The exorcist leapt to his feet. He hadn’t expected to confront the apparition so soon.
‘...Aren’t we in a chapel?’ he smiled deprecatingly. The holy protection around the run-down building was even weaker than his most modest estimates. He glanced around at the responsible old host.
The priest had shrivelled before the ghastly sound, all pride abandoned from his wrinkled face. He curled up on the underside of a small table, and shivered as it were the height of coldest winter.
‘Noooo!’ he squealed, quaking in his voice, and gasping hysterically as he went on. ‘Do not come for me!—I’m sorry! I shouldn’t—I, I—have spoken about you to an outsider! But please! Forgive me!—I beg you!’
The exorcist ignored him, and approached the barred window. Chilled air leaked in through its cracks as he examined it.
‘What are you doing?!’ the priest shouted as he reached toward it. ‘Do not open it!’
The window had been heavily fastened with such an impressive diversity of latches and locks that it resembled a salesman’s display. It would have taken a while to remove each and every one of them, as it had taken the priest to engage them. But upon the lightest touch, the entire construct fell apart, and the window burst open, as if by violent force of wind, sucking away at the air inside.
‘Nooo!’
An explosion of silvery moonlight flooded the cavernous chamber.
The whole town was covered in a fog far thicker than in any thousand words of rumour it had borne. Fog swallowed up every trace of architecture in sight, leaving only hazy outlines of roofs, like little islands in the distance. The exorcist felt like he was looking out of the porthole of a boat, in the middle of a sea of mist.
Mystvale was aptly named.
The idyllic spectacle filled him with tranquilizing serenity, and at the same time, profound paralytic unease. It felt as though he was about to meet a fairy, only he knew too well it would be nothing so benign. He kept his senses about him, and watched for every minutest sign.
There was nothing before him but peaceful scenery. Clenching the wooden window lattice, he concentrated his powers of observation, and searched again, yet to no avail. Only soft mist and moonlight, and the whispering sound of wind.

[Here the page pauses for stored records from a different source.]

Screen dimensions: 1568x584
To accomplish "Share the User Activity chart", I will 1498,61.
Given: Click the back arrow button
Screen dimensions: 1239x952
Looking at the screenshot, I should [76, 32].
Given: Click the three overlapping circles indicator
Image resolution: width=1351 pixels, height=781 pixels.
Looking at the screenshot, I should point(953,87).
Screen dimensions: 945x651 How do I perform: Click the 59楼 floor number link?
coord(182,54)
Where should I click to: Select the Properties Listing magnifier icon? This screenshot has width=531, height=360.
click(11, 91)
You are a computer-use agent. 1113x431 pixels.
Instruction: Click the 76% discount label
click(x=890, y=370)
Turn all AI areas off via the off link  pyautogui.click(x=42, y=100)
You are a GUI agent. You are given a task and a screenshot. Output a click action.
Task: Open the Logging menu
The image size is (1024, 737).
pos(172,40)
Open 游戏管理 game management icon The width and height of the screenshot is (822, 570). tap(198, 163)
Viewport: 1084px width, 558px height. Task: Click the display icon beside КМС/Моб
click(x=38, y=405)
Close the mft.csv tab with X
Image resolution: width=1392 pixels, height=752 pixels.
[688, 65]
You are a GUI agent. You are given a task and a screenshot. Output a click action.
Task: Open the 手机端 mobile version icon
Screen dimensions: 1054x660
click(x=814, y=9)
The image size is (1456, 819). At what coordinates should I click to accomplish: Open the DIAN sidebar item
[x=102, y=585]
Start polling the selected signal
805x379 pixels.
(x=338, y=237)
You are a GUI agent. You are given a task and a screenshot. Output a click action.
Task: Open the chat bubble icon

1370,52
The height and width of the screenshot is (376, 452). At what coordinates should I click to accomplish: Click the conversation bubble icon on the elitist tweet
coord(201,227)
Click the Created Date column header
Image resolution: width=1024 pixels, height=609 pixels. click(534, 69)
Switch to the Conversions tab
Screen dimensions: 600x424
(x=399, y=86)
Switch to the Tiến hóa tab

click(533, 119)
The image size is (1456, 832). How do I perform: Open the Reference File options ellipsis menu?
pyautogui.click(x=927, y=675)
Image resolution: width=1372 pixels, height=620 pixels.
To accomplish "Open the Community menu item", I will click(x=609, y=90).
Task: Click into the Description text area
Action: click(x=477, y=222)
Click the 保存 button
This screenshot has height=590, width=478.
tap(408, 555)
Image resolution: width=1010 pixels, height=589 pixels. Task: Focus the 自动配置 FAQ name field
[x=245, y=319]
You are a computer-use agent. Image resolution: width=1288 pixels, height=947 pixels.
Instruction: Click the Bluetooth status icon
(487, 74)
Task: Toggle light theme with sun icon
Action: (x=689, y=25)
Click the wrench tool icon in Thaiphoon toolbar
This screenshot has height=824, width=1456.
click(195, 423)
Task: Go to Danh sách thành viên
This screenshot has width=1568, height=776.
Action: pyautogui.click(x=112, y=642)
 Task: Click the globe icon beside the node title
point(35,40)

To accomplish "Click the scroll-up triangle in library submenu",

‘Please!’ pitifully implored the priest from behind him, ‘if you retreat now, she may grace us with her mercy yet!’
It was a pitiful sight to behold, how fear had utterly transformed the man. Still scanning the premises, the exorcist couldn’t help lowering his gaze, momentarily concerned how badly the affair might have affected the rest of the townsfolk.
Then, in a spark of something between intuition and reflex, the exorcist jerked his head upwards, and he spotted it, a silhouette in the ink-splotched sky...
... Pale, womanly figure in tattered clothing...
... With no head.
The headless spectre floated above the old chapel, like an angel of death and misfortune. The beggarly, ripped cape behind her spread out in strips, like pairs and pairs of demonic wings.
She raised her motley, decaying hand.
Aaaiiiieeeaaeeee!
Another nightmarish screech shook the sleeping town.
Every single citizen of Mistvale cowered at the unholy siren invading their homes, their hearts, but there was another frightening sound heard by the exorcist alone. It was a low and near inaudible thudding, as if a brute were stomping the ground, or banging its head against a wall. And if he would listen very carefully, it was almost as though something was... cracking.
‘... The chapel barrier’s collapsing.’
Instantly, the exorcist leapt through the frames of the window. Like a fleeting shadow, his cloak fluttered across the air, and he dropped into the bed of white mist. The velvety vapour parted at his approach, and dissipated at a motion of his hand. A path revealed itself to the entrance where he had greeted the priest. He hurriedly placed his hand upon the crumbling wall of stones.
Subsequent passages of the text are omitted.